- NRL rank: 1st
- Play-off result: Won Grand Final (Sydney Roosters, 14–6)
- 2000 record: Wins: 21; draws: 2; losses: 6

Team information
- CEO: Shane Edwards
- Head coach: Wayne Bennett
- Captain: Kevin Walters;
- Stadium: ANZ Stadium
- Avg. attendance: 26,706
- High attendance: 29,849 (Melbourne Storm, 7 April)

Top scorers
- Tries: Wendell Sailor (18) Lote Tuqiri (18)
- Goals: Michael De Vere (74)
- Points: Michael De Vere (196)
| ← 1999 | List of seasons | 2001 → |

= 2000 Brisbane Broncos season =

The 2000 Brisbane Broncos season was the thirteenth in the club's history. Coached by Wayne Bennett and captained by Kevin Walters, they competed in the NRL's 2000 Telstra Premiership, finishing the regular season 1st (out of 14 teams) to claim their 4th minor premiership before going on to win the 2000 NRL Grand final, their fifth title in nine years.

== Season summary ==
Brisbane spent the entire 2000 NRL season from round four in first position on the ladder.
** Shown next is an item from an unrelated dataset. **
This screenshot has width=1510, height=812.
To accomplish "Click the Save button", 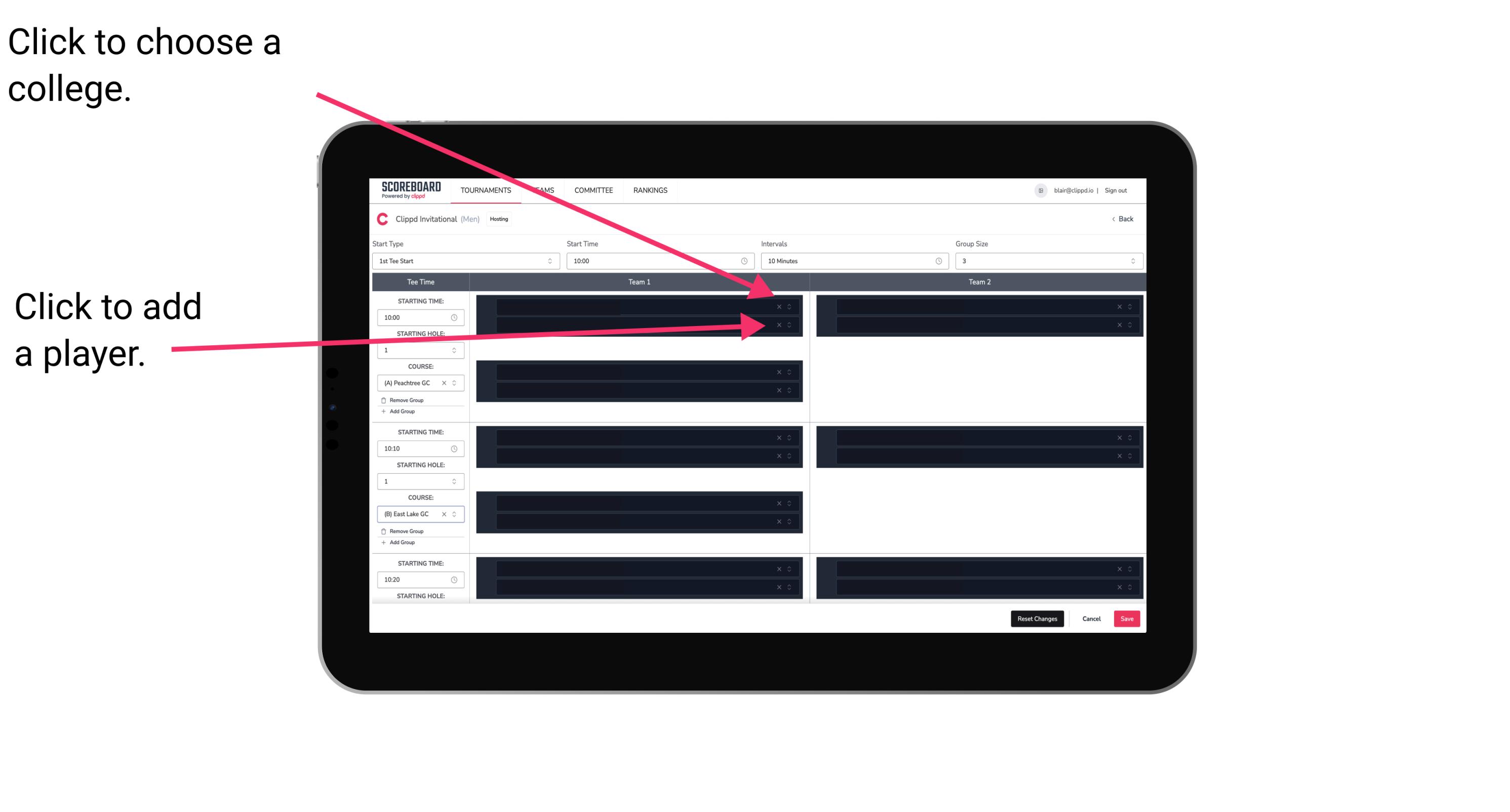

The Broncos started the season with an unbeaten run of 8 matches before going down to the Penrith Panthers in round 9. The Broncos were the first team to play the newly formed Wests Tigers (Merged team of Balmain Tigers and Western Suburbs Magpies) with both teams sharing the points with a 24-24 draw.

The Broncos went on a Win–loss run for 8 rounds before winning 7 of their last 8 regular season matches to finish Minor Premiers. Also the Broncos suffered their worst collapse in the club history when they led 22-4 at halftime to lose 26-22 against the Newcastle Knights in round 18.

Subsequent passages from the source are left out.